I will be more interested in the filter monad F and its variants on Set. A filter F on a set X is a non-empty, upwards-closed collection of subsets of X that is closed under binary intersections. (There are some variants in that definition. For example, it is sometimes allowed to include the empty set as a member of F; we don’t. Also, what we call a filter on X here is really the special case of a filter of subsets of X, and more general notions of filters of elements of arbitrary lattices are possible.) The filter monad is defined as follows:

• FX is the set of all filters on X;
• η_X(x) is the principal ultrafilter at x, namely the collection of all subsets A of X that contain x;
• for every function f : X → FY, f^†(F) is the filter consisting of all the subsets B of Y such that f^–1(B^#) ∈ F. I use the notation B^# to denote the collection of filters G on Y such that B ∈ G. Its inverse image f^–1(B^#) by f is then a subset of X, so f^–1(B^#) ∈ F makes sense.

Similarly, we have the ultrafilter monad U on Set: simply replace “filter” by “ultrafilter” throughout in the previous definition (and be careful to redefine B^# as the the collection of ultrafilters that contain B—I will use that notation over and over with that meaning). An ultrafilter is a maximal filter (with respect to inclusion), or equivalently a filter F on X such that every subset A of X is in F or has its complement in F.

Given any monad (T, η, †) on C, T extends to a functor from C to C. Its action on morphisms f : X → Y is given by Tf ≝ (η_Y o f)†. For example, Pf is direct image: Pf(A) = {f(x) | x ∈ A}. The case of the filter monad F defines Ff(F) as what I have already called the direct image (as well) f[F] of the filter F by the function f, namely f[F] ≝ {B ⊆ Y | f^–1(B) ∈ F}. The action of the ultrafilter monad is the same: for every ultrafilter F on X, Uf(F) = f[F], and that happens to be an ultrafilter.

Every monad also has a multiplication μ_X : TTX → TX, which is simply id_X†. For the powerset monad P, multiplication PPX → PX is a form of flattening, and maps a set A of subsets of X to its union ∪A (namely, ∪{A | A ∈ A}).

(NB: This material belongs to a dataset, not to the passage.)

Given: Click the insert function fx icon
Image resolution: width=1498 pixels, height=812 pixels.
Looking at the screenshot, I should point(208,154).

For the filter and ultrafilter monads, multiplication is the so-called Kowalsky sum operation, which maps every (ultra)filter F of (ultra)filters on X to the (ultra)filter of subsets A of X such that A^# ∈ F.

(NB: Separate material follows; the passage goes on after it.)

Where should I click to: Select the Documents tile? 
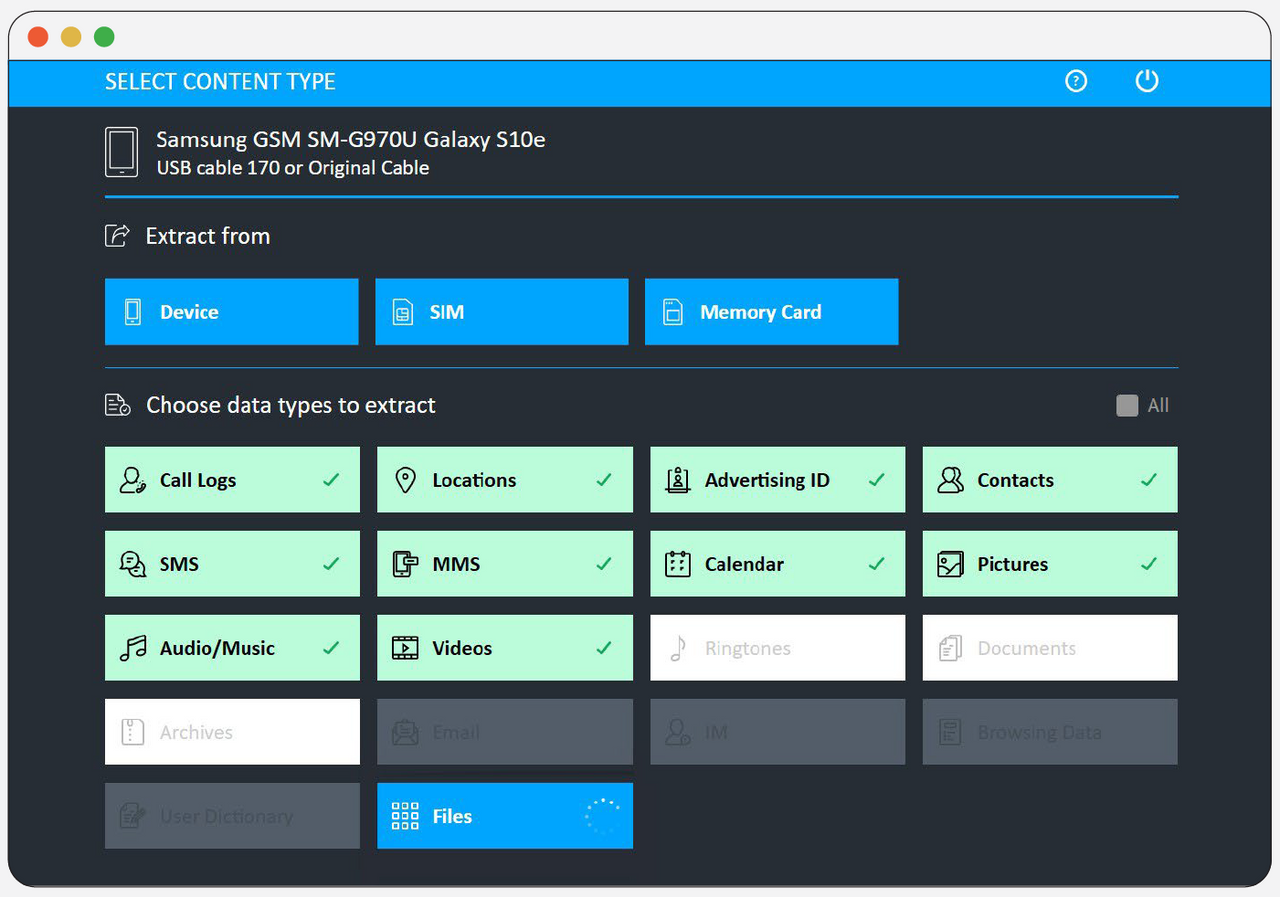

An algebra of a monad (T, η, †) is an object X together with a morphism α : TX → X (the structure map of the algebra) such that:

• α o η_X = id_X
• α o μ_X = α o Tα.

I will simply say that α : TX → X itself is an algebra of the monad T, or a T-algebra.

This is a fundamental construction. Let me simply say that algebras of monads on Set generalize the notion of varieties of algebras defined by operators and equations; and that the algebras of a monad T on a category C form a category C^T (the Eilenberg-Moore category of T), such that the forgetful functor from C^T to C has a left adjoint, and such that the resulting adjunction has exactly T as associated monad. (A morphism from α : TX → X to β : TY → Y in C^T is a morphism f : X → Y in C such that f o α = β o Tf.)

It is a standard routine in mathematics to attempt and determine the algebras of various naturally occurring monads. For example, the algebras of the P monad on Set are exactly the complete (sup-)semilattices: namely, a P-algebra α : PX → X equips X with an ordering ≤ (defined by x≤y if and only if α({x,y})=y) such that every subset A of X has a supremum (which turns out to be α(A)), and morphisms of P-algebras are those functions that preserve such suprema.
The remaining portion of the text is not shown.